**Stored data**
▬▬▬▬▬▬

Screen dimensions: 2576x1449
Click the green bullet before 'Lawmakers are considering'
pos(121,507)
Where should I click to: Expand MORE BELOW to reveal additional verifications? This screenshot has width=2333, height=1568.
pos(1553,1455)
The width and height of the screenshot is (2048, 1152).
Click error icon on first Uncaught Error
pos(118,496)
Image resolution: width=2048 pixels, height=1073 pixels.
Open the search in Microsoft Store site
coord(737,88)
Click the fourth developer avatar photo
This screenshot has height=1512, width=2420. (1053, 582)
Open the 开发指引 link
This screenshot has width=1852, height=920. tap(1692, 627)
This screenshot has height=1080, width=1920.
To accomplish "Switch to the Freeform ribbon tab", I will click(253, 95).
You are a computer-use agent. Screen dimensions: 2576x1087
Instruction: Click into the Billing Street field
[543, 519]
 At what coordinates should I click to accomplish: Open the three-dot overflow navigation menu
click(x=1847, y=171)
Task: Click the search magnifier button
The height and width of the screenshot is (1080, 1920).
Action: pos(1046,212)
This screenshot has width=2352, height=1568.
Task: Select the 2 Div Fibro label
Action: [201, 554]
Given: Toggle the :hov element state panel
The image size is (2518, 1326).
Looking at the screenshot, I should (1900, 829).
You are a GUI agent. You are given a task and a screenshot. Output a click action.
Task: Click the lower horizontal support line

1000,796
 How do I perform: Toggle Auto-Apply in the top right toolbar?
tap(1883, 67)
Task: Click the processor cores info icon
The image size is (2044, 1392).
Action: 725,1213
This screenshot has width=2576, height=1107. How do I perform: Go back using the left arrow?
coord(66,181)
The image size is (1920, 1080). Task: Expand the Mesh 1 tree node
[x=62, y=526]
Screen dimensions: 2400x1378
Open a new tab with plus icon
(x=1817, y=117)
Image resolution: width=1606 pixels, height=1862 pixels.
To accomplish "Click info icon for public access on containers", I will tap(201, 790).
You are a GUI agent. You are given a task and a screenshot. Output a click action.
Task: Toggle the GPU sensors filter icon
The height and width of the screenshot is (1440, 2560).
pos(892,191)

▬▬▬▬▬▬

**Task prompt**
Would you please output every record again, exactly?

**Output**
Screen dimensions: 2576x1449
Click the green bullet before 'Lawmakers are considering'
pos(121,507)
Where should I click to: Expand MORE BELOW to reveal additional verifications? This screenshot has width=2333, height=1568.
pos(1553,1455)
The width and height of the screenshot is (2048, 1152).
Click error icon on first Uncaught Error
pos(118,496)
Image resolution: width=2048 pixels, height=1073 pixels.
Open the search in Microsoft Store site
coord(737,88)
Click the fourth developer avatar photo
This screenshot has height=1512, width=2420. (1053, 582)
Open the 开发指引 link
This screenshot has width=1852, height=920. tap(1692, 627)
This screenshot has height=1080, width=1920.
To accomplish "Switch to the Freeform ribbon tab", I will click(253, 95).
You are a computer-use agent. Screen dimensions: 2576x1087
Instruction: Click into the Billing Street field
[543, 519]
 At what coordinates should I click to accomplish: Open the three-dot overflow navigation menu
click(x=1847, y=171)
Task: Click the search magnifier button
The height and width of the screenshot is (1080, 1920).
Action: pos(1046,212)
This screenshot has width=2352, height=1568.
Task: Select the 2 Div Fibro label
Action: [201, 554]
Given: Toggle the :hov element state panel
The image size is (2518, 1326).
Looking at the screenshot, I should (1900, 829).
You are a GUI agent. You are given a task and a screenshot. Output a click action.
Task: Click the lower horizontal support line

1000,796
 How do I perform: Toggle Auto-Apply in the top right toolbar?
tap(1883, 67)
Task: Click the processor cores info icon
The image size is (2044, 1392).
Action: 725,1213
This screenshot has width=2576, height=1107. How do I perform: Go back using the left arrow?
coord(66,181)
The image size is (1920, 1080). Task: Expand the Mesh 1 tree node
[x=62, y=526]
Screen dimensions: 2400x1378
Open a new tab with plus icon
(x=1817, y=117)
Image resolution: width=1606 pixels, height=1862 pixels.
To accomplish "Click info icon for public access on containers", I will tap(201, 790).
You are a GUI agent. You are given a task and a screenshot. Output a click action.
Task: Toggle the GPU sensors filter icon
The height and width of the screenshot is (1440, 2560).
pos(892,191)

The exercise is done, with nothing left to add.